Fuel and Water Preferred Customer Status

" Continuity of Essential Building Systems. When designated by the emergency preparedness management plan to provide continuous service in a disaster or emergency, health care facilities shall establish contingency plans for the continuity of essential building systems, as applicable: (a) Electricity, (b) Water, (c) Ventilation, (d) Fire protection systems, (e) Fuel sources, (f) Medical gas and vacuum systems (if applicable), (g) Communications systems. " - NFPA 99, 1999, 11-5.3.2

Based on observation the facility failed to provide letters from vendors for emergency fuel and water.

The inspector observed, while accompanied by the Maintenance Mechanic II and the Assistant Chief Executive Officer during the hours of the inspection from 1:00 pm to 5:45 pm on 5/21/2013 that there were no letters indicating that they have a preferred customer status in the event of an emergency for water and fuel.

LIFE SAFETY CODE STANDARD

Tag No.: K0147

Based on observation the facility failed to provide a complete electrical system.

The inspector observed, while accompanied by the Maintenance Mechanic II and the Assistant Chief Executive Officer during the hours of the inspection from 1:00 pm to 5:45 pm on 5/21/2013 that there were the following issues. They were: 1) in the Disconnect Room the ATSs were not labeled according to the branch they support, 2) in the Cath Basement the ATSs were also not labeled according to the branch they support, 3) in the Endo Proceedure Rooms the critical outlets did not have permanent labels (all critical areas require permanent labels), and 4) the PACU isolation room did not have permanent labels on the critical outlets.

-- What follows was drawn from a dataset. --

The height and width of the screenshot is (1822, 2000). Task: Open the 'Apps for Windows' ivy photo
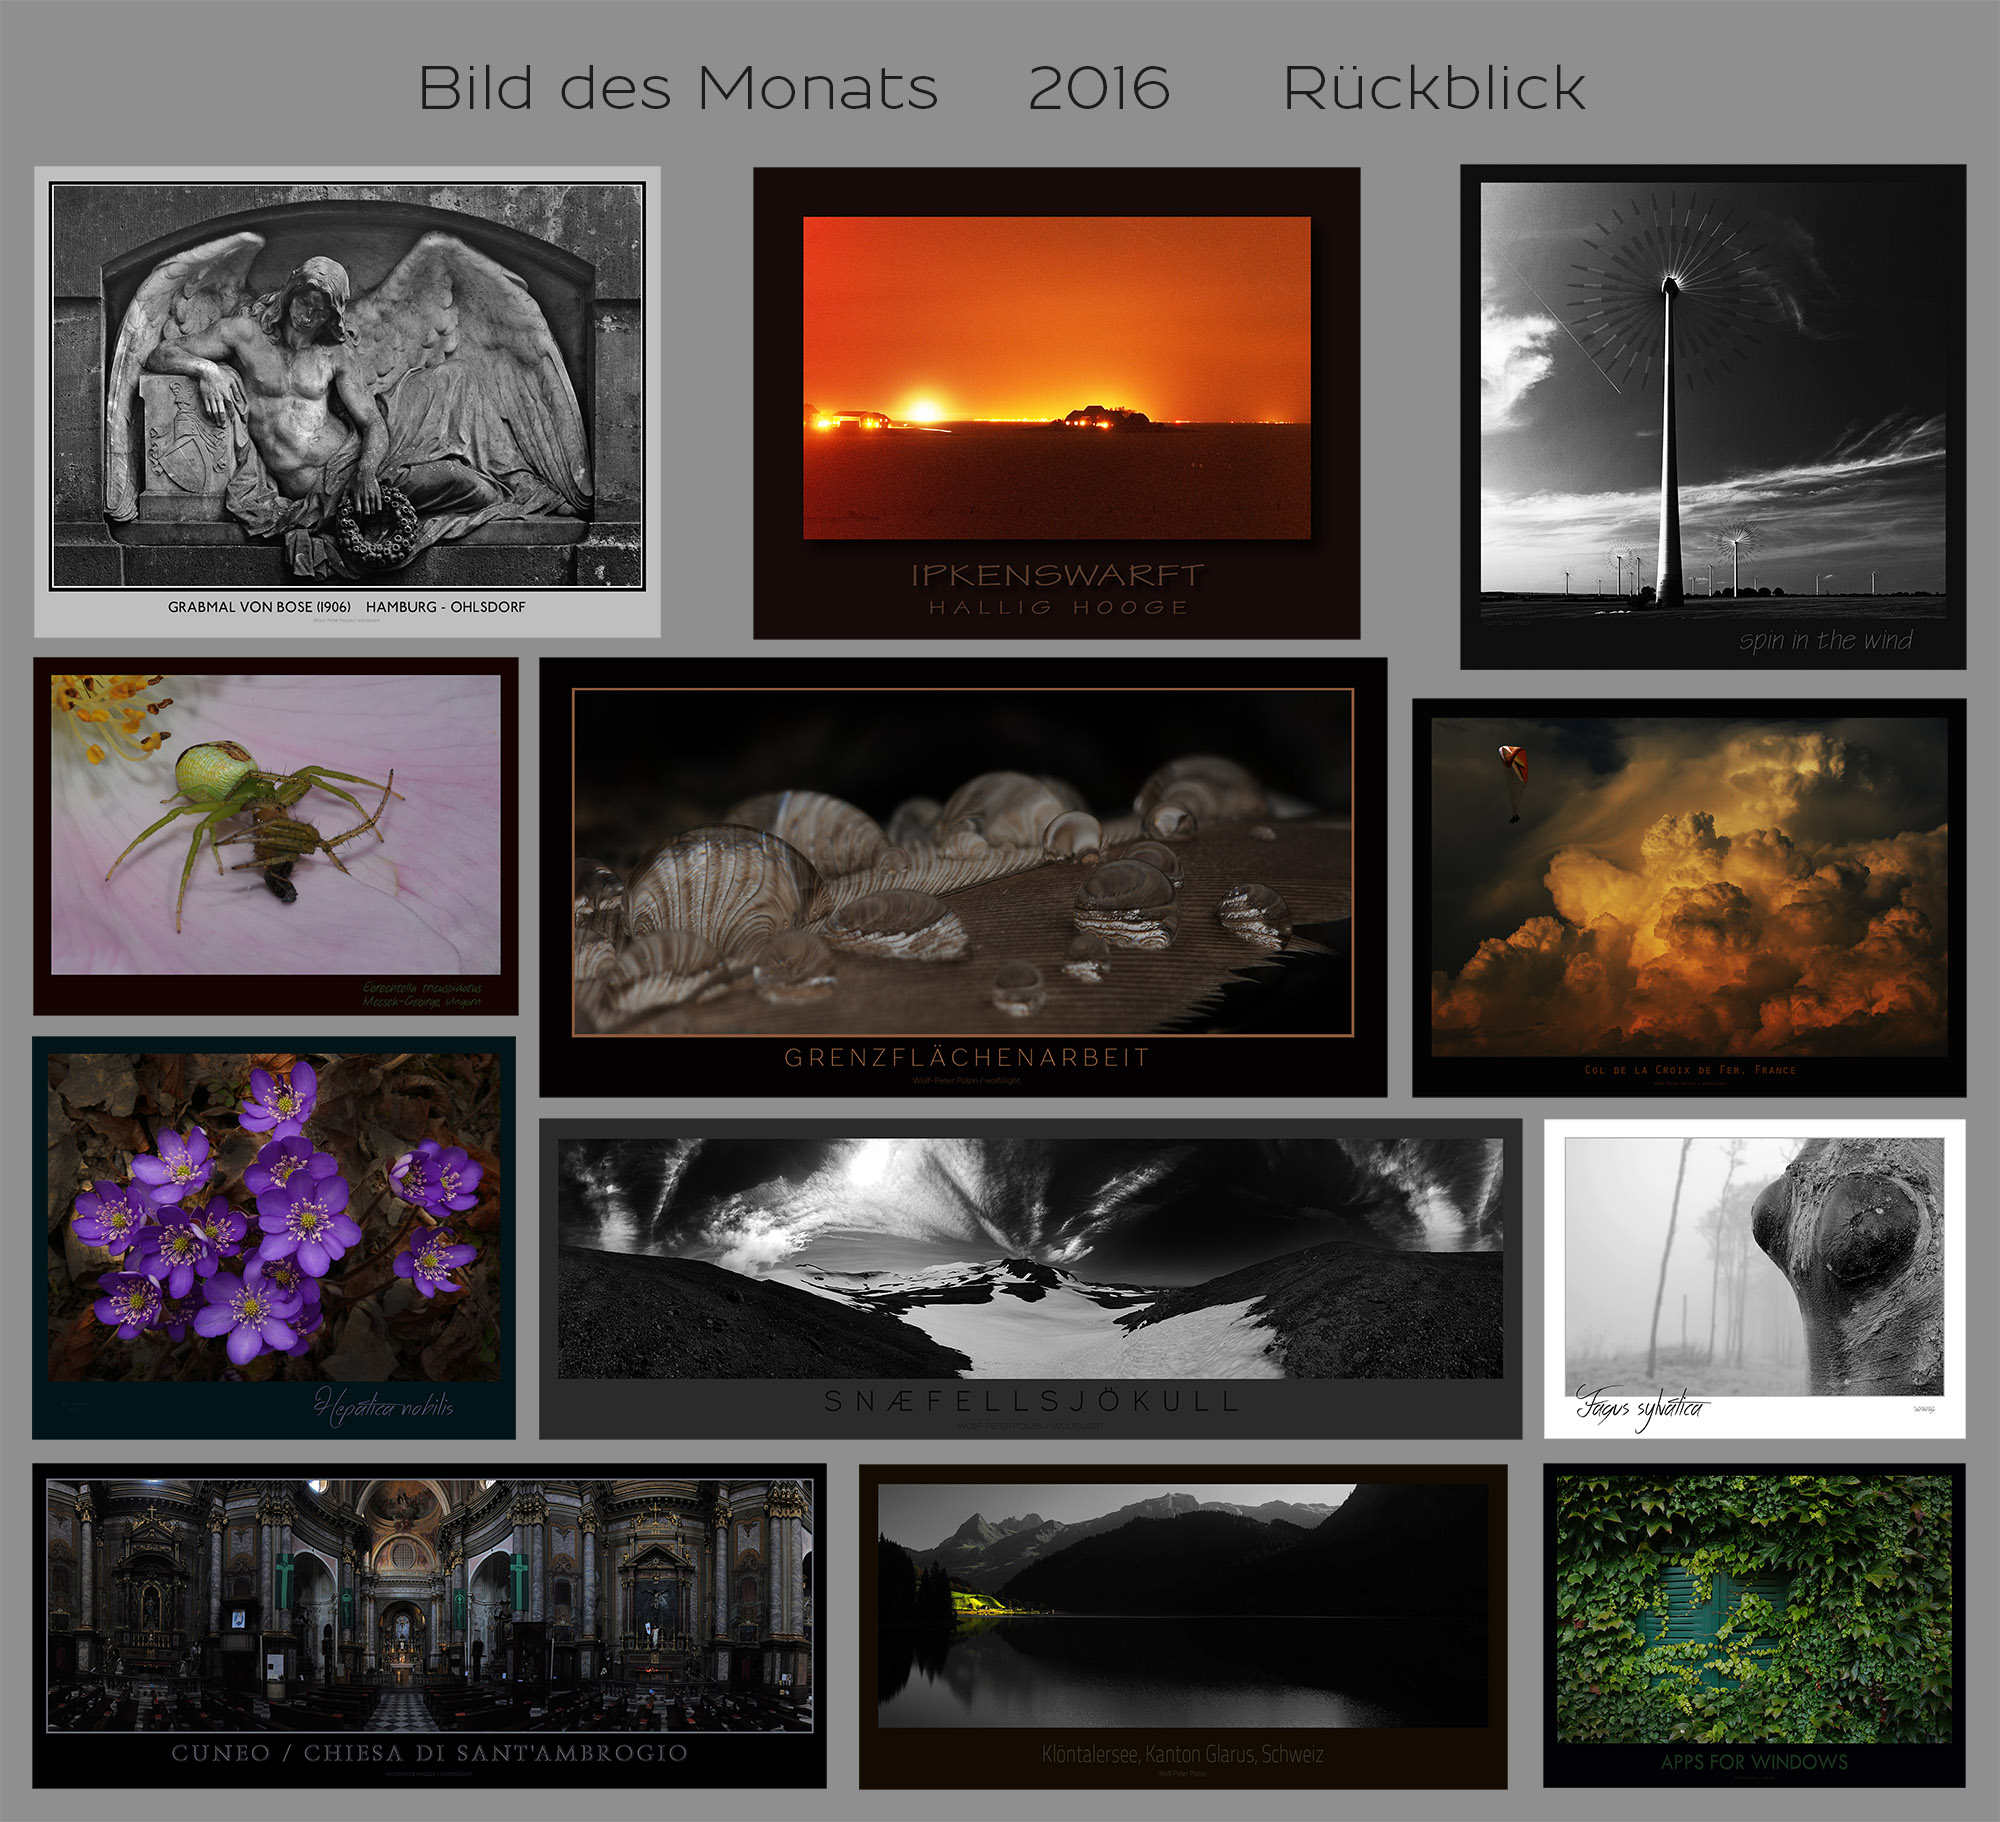1753,1608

" All boxes and enclosures (including transfer switches, generators, and power panels) for emergency circuits shall be permanently marked so they will be readily identified as a component of an emergency circuit or system. " - NFPA 70, 2002: 700-9(a). They shall be labeled "LIFE SAFETY", "CRITICAL", or "EQUIPMENT" as applicable.

" In critical care areas, emergency system receptacles must be identified, indicating the panel board and circuit number supplying them in accordance with NFPA 70, 2002: 517-19(a).